DIRECTIONS: Each line in the entries below that holds the string "scrollbar" must be copied.

[[ INFORMATION open ]]

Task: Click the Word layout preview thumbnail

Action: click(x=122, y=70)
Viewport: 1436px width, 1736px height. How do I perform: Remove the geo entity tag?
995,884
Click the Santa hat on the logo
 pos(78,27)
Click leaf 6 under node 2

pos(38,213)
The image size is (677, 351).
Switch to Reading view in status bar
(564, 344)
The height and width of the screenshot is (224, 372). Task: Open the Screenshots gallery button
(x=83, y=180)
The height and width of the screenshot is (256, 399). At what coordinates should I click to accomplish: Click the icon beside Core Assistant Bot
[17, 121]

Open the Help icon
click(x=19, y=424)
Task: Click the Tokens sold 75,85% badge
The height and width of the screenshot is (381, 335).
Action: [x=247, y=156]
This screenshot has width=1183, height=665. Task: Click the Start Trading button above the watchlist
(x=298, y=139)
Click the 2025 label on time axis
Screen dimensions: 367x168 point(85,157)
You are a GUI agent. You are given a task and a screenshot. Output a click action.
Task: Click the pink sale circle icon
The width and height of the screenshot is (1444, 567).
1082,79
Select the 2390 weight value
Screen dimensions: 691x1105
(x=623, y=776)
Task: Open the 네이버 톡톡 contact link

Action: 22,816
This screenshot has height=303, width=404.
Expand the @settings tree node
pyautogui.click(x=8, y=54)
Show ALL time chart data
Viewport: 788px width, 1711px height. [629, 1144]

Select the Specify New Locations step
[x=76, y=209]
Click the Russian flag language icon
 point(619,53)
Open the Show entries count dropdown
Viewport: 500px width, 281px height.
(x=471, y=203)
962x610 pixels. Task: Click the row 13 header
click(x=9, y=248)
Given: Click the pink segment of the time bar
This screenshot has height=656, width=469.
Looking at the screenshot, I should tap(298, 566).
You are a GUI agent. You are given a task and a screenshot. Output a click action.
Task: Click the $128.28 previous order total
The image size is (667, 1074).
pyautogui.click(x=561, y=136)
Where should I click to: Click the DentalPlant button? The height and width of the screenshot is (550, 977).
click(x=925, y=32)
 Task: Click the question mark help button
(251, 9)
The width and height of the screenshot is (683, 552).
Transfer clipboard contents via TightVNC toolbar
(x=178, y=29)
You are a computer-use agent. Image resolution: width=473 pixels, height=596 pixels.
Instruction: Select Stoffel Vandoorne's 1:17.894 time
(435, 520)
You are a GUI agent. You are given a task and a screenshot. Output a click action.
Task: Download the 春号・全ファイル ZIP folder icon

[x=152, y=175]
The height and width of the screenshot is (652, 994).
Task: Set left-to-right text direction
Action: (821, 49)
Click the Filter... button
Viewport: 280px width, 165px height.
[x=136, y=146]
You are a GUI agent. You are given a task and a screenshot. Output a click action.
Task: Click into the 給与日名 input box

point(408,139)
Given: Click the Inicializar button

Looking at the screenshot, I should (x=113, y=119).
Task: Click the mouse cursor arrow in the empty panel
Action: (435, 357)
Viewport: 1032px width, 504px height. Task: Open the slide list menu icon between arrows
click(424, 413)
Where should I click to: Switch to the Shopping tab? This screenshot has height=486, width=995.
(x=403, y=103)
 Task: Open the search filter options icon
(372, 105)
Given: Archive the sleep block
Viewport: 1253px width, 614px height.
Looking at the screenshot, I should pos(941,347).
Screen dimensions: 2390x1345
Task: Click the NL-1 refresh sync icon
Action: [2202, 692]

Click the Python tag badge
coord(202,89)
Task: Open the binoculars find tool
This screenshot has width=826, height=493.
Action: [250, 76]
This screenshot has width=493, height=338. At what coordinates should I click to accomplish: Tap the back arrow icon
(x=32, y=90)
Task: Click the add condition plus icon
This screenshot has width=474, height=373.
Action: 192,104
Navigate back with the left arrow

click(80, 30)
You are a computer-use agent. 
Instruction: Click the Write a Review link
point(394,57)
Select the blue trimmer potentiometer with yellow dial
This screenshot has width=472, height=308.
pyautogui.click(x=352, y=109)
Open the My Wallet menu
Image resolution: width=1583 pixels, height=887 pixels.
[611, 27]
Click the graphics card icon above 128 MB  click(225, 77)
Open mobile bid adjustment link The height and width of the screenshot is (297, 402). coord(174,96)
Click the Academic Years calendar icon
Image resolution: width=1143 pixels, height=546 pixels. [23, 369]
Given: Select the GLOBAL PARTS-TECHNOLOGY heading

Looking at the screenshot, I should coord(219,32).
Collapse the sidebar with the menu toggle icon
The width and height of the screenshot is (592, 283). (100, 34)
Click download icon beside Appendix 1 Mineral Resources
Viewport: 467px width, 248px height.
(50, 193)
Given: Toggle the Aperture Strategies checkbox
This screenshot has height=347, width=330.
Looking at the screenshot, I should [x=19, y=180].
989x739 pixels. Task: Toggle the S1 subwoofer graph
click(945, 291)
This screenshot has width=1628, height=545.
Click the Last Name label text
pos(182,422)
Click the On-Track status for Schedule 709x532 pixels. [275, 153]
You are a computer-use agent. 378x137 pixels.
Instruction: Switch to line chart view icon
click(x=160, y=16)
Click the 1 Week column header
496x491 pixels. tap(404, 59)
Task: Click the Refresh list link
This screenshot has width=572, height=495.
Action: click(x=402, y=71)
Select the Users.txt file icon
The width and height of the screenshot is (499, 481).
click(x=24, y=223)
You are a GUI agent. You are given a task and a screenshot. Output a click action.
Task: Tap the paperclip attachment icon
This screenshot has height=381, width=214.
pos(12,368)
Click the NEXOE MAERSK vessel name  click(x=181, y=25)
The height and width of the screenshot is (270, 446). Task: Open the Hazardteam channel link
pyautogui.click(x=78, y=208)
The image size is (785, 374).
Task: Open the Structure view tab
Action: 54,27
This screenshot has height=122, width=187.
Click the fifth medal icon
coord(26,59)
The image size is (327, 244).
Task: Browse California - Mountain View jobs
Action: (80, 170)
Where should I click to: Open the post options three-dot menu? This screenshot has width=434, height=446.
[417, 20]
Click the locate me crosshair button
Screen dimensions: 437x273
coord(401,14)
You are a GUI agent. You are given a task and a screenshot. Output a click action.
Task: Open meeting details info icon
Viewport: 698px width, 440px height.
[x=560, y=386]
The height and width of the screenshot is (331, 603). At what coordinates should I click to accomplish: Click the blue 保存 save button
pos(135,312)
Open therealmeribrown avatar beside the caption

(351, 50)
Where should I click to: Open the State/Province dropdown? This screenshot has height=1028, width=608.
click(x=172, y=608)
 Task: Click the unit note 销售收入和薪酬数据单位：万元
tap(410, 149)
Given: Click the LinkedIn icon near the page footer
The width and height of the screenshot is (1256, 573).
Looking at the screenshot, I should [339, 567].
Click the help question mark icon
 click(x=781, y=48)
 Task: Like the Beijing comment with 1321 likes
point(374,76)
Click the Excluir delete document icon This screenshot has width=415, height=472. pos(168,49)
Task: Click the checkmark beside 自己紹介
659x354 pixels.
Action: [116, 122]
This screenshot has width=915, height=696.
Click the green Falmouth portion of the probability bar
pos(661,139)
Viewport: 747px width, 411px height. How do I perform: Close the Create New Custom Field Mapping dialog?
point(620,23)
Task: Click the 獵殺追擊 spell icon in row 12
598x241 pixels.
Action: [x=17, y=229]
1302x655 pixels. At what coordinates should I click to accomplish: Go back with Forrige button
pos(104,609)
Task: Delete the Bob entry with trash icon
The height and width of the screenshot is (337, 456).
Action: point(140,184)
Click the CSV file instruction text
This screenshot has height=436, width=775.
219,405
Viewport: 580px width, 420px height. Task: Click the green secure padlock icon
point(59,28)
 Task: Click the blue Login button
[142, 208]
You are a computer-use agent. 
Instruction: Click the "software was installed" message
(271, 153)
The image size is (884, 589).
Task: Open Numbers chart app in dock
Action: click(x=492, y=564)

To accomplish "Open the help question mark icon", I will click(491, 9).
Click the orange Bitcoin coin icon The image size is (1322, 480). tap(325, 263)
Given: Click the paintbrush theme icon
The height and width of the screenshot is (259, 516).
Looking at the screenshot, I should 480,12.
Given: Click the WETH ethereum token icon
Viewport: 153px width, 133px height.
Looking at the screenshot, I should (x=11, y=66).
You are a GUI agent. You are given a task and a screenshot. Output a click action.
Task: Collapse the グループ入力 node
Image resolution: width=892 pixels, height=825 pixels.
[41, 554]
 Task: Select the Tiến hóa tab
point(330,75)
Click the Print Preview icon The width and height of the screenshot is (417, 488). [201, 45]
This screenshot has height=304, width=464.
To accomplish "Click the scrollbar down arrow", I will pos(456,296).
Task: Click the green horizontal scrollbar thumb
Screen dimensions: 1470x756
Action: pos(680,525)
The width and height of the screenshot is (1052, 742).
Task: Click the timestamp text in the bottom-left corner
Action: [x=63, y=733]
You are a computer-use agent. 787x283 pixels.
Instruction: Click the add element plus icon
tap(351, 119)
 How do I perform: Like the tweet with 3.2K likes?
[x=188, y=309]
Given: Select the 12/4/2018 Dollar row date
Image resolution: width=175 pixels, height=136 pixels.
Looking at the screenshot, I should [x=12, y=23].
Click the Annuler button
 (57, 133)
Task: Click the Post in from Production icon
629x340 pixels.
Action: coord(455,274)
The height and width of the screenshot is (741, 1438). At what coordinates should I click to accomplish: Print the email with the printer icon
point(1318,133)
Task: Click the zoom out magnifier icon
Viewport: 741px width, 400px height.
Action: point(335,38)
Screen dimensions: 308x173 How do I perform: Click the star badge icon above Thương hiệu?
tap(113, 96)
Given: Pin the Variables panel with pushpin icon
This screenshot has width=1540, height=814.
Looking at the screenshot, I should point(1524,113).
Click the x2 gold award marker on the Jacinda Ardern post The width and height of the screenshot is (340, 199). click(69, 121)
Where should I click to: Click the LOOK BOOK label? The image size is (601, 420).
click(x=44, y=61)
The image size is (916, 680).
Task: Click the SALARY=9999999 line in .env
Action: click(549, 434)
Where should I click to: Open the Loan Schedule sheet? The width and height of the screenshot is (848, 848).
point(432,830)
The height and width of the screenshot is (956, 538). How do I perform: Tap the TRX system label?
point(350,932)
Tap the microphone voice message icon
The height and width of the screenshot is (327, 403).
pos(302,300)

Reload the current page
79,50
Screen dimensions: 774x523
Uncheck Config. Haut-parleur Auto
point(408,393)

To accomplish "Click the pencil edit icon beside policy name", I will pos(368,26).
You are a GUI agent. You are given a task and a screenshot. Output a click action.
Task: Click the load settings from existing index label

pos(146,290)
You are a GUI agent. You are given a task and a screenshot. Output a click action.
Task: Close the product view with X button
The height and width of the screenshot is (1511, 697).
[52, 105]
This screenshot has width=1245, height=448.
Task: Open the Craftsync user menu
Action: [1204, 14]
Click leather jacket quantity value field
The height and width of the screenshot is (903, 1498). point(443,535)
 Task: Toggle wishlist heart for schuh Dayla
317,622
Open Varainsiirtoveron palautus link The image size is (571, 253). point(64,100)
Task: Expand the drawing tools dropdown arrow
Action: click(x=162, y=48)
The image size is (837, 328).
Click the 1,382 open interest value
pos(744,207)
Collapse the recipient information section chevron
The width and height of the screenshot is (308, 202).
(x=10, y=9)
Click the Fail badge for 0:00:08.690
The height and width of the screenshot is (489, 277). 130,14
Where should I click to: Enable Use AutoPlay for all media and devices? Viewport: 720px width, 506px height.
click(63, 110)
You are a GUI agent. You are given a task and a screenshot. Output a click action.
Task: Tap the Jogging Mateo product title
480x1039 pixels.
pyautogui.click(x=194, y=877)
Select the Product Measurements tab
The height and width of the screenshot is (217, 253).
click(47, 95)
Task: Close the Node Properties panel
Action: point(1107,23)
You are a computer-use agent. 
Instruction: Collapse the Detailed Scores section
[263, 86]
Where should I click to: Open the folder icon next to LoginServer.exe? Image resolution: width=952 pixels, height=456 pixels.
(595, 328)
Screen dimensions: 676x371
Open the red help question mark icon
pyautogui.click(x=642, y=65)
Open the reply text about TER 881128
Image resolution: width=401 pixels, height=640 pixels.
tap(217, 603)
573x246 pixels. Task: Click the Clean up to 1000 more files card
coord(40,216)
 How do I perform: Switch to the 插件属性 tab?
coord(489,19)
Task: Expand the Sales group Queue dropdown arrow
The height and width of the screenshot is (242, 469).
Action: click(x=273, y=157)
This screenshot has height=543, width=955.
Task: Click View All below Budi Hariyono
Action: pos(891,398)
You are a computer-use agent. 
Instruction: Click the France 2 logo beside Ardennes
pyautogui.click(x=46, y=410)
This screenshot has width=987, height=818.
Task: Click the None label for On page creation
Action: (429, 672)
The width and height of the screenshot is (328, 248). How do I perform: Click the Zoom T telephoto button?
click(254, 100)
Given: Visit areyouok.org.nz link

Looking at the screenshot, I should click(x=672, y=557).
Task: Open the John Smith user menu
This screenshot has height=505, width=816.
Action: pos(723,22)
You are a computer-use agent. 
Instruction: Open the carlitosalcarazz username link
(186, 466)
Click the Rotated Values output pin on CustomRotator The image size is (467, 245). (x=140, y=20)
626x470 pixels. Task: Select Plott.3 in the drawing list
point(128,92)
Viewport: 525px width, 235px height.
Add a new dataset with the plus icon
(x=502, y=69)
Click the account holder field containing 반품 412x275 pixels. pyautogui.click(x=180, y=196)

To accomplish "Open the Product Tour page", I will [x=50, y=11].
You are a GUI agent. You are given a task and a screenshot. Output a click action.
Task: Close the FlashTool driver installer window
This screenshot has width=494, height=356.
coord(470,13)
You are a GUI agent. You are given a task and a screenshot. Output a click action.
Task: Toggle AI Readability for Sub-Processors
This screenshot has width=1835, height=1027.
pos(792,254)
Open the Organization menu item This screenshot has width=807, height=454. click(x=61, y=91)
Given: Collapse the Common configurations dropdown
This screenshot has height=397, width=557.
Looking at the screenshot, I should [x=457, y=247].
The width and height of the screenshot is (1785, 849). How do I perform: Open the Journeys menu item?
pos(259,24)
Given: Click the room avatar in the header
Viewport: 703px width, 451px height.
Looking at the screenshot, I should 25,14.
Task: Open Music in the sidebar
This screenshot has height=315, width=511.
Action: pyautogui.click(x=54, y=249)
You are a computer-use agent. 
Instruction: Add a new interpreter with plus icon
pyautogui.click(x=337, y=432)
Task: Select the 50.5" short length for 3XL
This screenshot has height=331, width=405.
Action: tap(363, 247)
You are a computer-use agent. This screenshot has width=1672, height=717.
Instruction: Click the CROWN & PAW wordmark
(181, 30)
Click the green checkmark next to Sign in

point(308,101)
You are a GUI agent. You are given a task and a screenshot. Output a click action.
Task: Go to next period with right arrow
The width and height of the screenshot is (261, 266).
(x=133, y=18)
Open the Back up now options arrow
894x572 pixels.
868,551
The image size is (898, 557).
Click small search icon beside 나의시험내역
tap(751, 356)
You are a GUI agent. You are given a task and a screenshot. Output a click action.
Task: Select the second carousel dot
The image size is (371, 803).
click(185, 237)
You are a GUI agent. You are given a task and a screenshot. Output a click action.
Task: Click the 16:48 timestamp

[[ INFORMATION closed ]]

RESULT OF THIS EXERCISE:
To accomplish "Click the scrollbar down arrow", I will pos(456,296).
Task: Click the green horizontal scrollbar thumb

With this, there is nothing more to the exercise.